China benefits from the whole Asia’s economic situation

Since 2012, the slowing down of western economies has had a significant impact on Asian economies, first of all on China’s economy.  Growth has been slower compared with the previous years, but still there was an economic growth.

Uninterrupted growth in China

A figure alone sums up the importance of Chinese real estate market. In 2012, 985 million square meters of residential real estate have been sold in China, which is 2 % more than in 2011. Following the current trend, a similar growth rate should be measured at the end of 2013. A worrisome figure: construction land sales have slightly diminished, in spite of important transaction made by the Chinese authorities that want to add affordable residential estate on the market.
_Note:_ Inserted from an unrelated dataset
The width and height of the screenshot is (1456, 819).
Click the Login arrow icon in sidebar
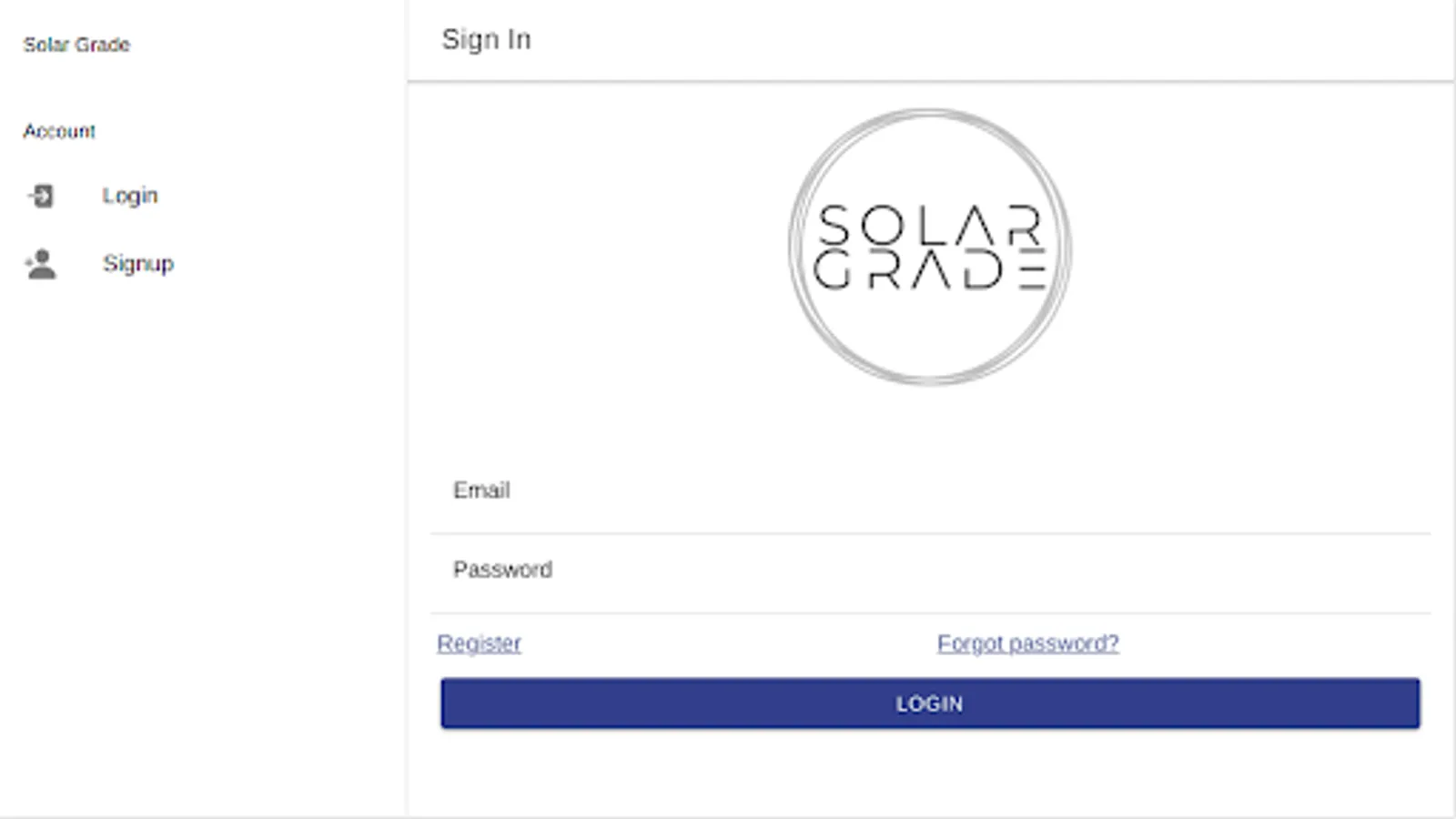(x=41, y=196)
After some concern in 2012 regarding residential real estate investment, the situation seems to be a little more unconstrained, and optimism is back. The government goes on implementing measures to prevent a real estate bubble that would endanger the economy, but the residential real estate market is still growing.

Office market: wait-and-see attitude in China

Large international companies have been more cautious for a few months, and are still waiting to have a clear understanding of the region’s economic trend before they resume their expansion plans in China. The Office real estate market has been dynamic, essentially thanks to Chinese companies.

In Beijing, there is a clear shortage with a 3.8 % vacancy rate, the lowest in China. Things are quite different in other cities, for example in Guangzhou where many projects have been put on the market at the same time and a 12.5 % vacancy rate.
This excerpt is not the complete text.